This is my submission to My Legume Love Affair, a very popular event hosted this month by lovely Susan, the founder of this most healthy monthly roundup of creative legume recipes.
Marinated Sun-Dried Tomato Hummus with OlivesOther hummus recipes you may enjoy:
1 cup dried chickpeas
3 tablespoons tahini
4 cloves garlic
juice of 1 lemon
1 teaspoon sea salt
1/3 cup olive oil
2/3 cup marinated sun-dried tomatoes
1/2 cup kalamata olives
small handful fresh parsley
Rinse the chickpeas and soak overnight covered in several inches of cold water with a little yogurt whey or lemon juice added.

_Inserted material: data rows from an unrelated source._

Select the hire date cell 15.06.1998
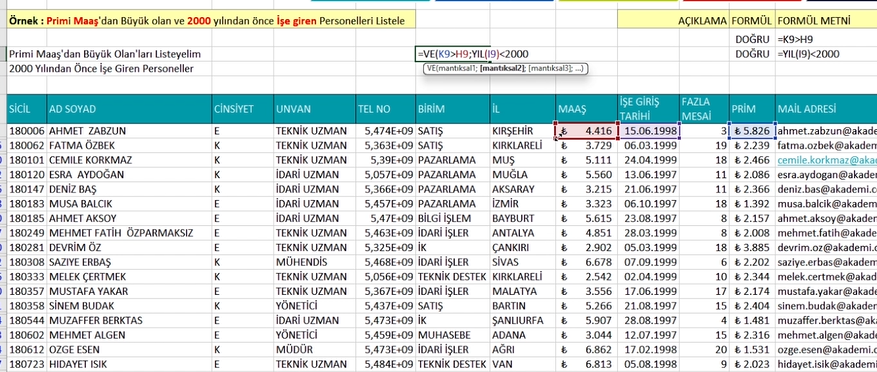Image resolution: width=877 pixels, height=372 pixels. [x=649, y=131]
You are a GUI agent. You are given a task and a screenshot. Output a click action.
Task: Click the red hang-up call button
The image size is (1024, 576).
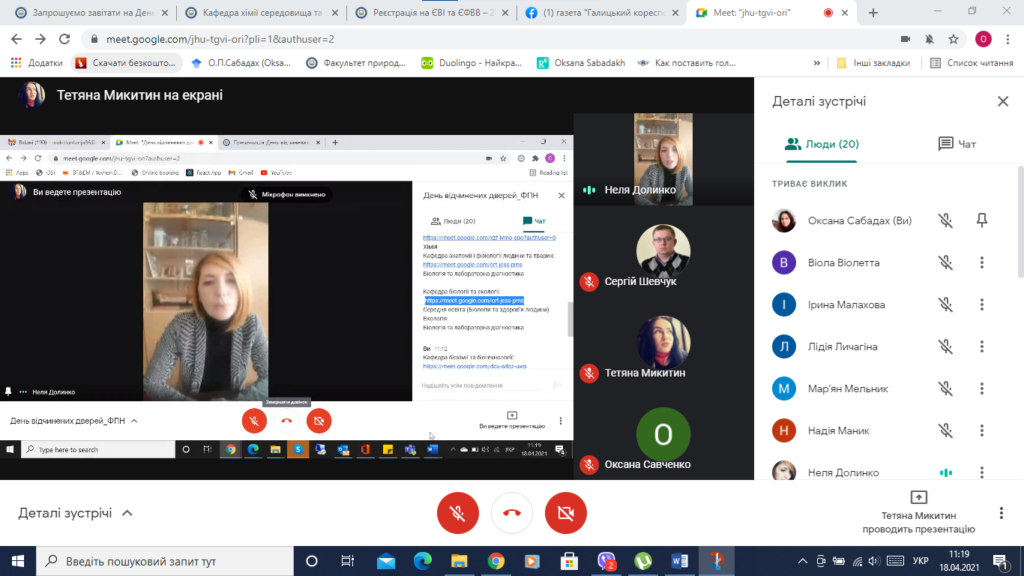(x=512, y=513)
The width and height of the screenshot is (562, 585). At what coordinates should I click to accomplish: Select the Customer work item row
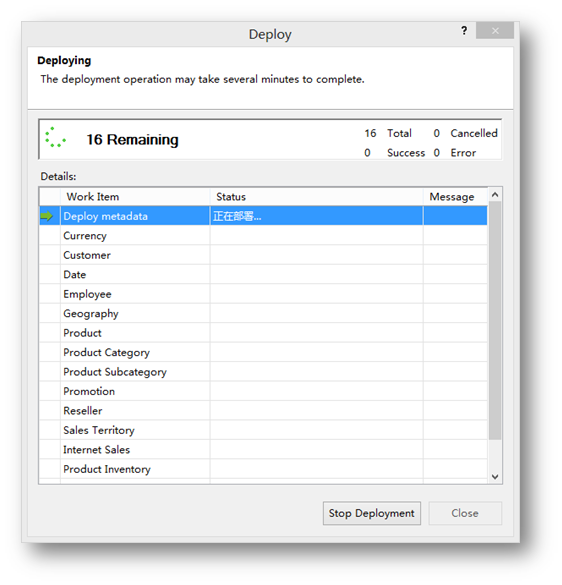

Drain the soaking liquid and add to a medium saucepan. Cover with fresh water and bring to a boil. Reduce the heat to low, cover, and simmer for 1 to 1 1/2 hours or until the beans are soft. Drain and set aside to cool.
Place the tahini, garlic, lemon juice and salt in a food processor and process until smooth. Add the chickpeas and olive oil and process until smooth again, scraping the sides of the bowl with a spatula occasionally. Add the marinated sun-dried tomatoes and olives and process until the tomatoes and olives are chopped into small bits and blended into the hummus. Now add the parsley and pulse until mixed in.
Serve in a bowl with cut fresh vegetables and slices of fresh pita bread for dipping. May be covered and refrigerated for a few days.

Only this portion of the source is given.